■ Material provided
__________
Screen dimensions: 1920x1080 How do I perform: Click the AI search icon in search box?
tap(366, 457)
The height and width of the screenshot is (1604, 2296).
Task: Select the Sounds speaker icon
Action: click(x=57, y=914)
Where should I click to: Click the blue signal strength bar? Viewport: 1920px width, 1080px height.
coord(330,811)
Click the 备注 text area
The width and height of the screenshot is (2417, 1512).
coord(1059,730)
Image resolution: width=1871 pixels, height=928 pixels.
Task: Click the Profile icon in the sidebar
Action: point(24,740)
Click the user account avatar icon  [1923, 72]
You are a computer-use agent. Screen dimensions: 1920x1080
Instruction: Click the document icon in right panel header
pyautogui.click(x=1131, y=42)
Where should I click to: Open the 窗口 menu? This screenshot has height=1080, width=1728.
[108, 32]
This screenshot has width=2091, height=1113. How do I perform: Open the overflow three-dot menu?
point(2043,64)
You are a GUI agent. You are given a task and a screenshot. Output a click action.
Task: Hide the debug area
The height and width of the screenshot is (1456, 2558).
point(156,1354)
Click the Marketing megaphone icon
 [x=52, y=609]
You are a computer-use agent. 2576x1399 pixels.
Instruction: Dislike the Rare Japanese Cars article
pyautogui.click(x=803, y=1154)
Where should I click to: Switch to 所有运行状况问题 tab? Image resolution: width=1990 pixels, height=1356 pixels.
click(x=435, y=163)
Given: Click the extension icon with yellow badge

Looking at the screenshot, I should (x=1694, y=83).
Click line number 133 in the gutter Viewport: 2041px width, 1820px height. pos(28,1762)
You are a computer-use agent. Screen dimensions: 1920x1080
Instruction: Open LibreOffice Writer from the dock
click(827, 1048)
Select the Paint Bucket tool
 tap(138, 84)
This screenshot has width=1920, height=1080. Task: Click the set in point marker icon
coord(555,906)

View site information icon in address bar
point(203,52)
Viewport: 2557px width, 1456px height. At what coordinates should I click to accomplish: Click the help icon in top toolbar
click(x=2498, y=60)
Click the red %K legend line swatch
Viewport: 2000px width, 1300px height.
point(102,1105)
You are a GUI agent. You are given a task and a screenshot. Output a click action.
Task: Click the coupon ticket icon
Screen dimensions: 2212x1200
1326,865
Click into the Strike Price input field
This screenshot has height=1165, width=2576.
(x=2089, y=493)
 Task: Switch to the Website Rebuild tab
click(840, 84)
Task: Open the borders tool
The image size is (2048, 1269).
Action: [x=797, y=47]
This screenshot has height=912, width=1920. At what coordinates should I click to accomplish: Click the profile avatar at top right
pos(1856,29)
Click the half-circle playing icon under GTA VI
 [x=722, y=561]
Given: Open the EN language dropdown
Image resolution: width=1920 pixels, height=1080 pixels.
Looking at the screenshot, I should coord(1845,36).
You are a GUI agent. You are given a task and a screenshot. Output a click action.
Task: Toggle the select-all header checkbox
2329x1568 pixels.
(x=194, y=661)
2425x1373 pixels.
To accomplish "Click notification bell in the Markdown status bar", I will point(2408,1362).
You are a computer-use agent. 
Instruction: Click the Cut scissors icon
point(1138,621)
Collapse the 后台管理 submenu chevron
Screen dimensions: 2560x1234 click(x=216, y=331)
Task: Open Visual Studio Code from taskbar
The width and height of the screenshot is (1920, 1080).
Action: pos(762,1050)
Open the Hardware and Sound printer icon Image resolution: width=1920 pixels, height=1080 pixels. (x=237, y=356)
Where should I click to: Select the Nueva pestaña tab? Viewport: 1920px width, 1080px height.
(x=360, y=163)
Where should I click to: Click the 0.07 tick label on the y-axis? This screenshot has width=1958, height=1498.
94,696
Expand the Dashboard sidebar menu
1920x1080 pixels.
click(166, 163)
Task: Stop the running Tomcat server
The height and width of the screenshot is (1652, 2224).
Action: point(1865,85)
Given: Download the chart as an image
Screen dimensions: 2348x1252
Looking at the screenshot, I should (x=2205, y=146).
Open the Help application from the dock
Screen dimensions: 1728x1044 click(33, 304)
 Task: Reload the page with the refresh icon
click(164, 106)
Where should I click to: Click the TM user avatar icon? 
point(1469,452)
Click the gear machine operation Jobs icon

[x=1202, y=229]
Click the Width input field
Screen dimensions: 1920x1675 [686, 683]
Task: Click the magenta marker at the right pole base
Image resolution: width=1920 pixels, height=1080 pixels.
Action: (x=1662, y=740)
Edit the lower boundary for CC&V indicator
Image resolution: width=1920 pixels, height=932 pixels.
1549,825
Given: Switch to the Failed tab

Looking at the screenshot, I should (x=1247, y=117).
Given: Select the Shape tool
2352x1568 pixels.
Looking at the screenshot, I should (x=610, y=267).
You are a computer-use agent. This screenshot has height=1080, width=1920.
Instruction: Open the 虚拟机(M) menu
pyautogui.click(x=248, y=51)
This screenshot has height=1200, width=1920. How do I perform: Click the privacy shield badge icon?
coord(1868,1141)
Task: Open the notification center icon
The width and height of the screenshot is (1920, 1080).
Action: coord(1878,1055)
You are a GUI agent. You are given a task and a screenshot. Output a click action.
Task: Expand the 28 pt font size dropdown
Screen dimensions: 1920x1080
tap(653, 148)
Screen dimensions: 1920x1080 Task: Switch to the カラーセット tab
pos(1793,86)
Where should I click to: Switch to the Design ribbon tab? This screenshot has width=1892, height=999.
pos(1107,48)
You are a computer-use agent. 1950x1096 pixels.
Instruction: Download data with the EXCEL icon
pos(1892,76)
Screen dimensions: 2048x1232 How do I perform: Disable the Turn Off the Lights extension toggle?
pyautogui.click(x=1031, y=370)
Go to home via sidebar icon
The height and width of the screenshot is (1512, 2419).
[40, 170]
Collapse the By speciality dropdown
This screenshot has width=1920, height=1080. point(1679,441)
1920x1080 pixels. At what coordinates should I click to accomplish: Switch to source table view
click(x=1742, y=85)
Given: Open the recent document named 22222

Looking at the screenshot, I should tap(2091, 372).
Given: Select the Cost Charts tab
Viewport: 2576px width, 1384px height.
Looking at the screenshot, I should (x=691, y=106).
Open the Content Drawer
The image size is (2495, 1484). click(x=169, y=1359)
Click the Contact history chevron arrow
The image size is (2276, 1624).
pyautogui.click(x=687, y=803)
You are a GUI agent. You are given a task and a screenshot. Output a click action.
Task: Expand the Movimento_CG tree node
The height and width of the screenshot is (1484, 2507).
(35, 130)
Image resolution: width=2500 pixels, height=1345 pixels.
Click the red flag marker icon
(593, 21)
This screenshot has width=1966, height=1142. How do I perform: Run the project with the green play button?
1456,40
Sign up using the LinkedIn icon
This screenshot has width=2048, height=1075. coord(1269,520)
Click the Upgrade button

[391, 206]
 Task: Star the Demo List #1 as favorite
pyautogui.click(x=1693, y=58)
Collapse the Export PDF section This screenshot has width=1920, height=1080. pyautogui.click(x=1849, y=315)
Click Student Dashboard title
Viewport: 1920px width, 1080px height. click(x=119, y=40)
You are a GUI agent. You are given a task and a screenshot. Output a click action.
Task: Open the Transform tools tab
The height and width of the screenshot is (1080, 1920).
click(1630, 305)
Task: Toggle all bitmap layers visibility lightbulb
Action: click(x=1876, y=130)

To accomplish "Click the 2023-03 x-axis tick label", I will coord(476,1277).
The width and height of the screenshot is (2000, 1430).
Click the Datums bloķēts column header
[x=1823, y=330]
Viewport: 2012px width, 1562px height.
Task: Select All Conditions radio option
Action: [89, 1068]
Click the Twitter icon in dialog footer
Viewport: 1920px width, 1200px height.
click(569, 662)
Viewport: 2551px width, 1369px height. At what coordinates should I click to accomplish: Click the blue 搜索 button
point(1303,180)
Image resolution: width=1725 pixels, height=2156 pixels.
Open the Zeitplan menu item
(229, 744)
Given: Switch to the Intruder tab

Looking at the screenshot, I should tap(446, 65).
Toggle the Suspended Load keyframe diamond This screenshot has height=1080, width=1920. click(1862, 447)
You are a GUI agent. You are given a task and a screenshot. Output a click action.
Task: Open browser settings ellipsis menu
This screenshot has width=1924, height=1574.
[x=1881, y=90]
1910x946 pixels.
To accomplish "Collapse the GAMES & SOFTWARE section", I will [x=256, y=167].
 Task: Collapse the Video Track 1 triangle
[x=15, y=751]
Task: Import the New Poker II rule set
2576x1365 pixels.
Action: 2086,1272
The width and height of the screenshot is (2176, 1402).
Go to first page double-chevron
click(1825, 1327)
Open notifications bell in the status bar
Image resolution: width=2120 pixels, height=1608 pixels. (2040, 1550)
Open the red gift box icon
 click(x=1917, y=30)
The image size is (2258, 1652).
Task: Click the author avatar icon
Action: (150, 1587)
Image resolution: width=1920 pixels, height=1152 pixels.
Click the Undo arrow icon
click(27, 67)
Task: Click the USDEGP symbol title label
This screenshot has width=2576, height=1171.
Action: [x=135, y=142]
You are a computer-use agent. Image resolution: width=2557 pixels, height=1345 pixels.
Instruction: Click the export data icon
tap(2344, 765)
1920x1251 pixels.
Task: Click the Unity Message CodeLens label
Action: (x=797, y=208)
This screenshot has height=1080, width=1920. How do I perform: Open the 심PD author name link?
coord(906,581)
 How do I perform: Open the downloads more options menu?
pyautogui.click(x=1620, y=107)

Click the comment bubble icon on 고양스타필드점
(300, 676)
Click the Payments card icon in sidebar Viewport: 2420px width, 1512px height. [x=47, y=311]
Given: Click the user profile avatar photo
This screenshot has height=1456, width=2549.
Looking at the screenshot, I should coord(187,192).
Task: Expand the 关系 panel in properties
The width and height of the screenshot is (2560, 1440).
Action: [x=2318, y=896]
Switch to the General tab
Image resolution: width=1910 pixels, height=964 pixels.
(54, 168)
__________
■ Aim of the exercise
Your response should consist solely of the lines from the one that holds "Given: Click the user profile avatar photo" through the end of the listing above, reproduced exactly.

■ Task solution
Given: Click the user profile avatar photo
This screenshot has height=1456, width=2549.
Looking at the screenshot, I should coord(187,192).
Task: Expand the 关系 panel in properties
The width and height of the screenshot is (2560, 1440).
Action: [x=2318, y=896]
Switch to the General tab
Image resolution: width=1910 pixels, height=964 pixels.
(54, 168)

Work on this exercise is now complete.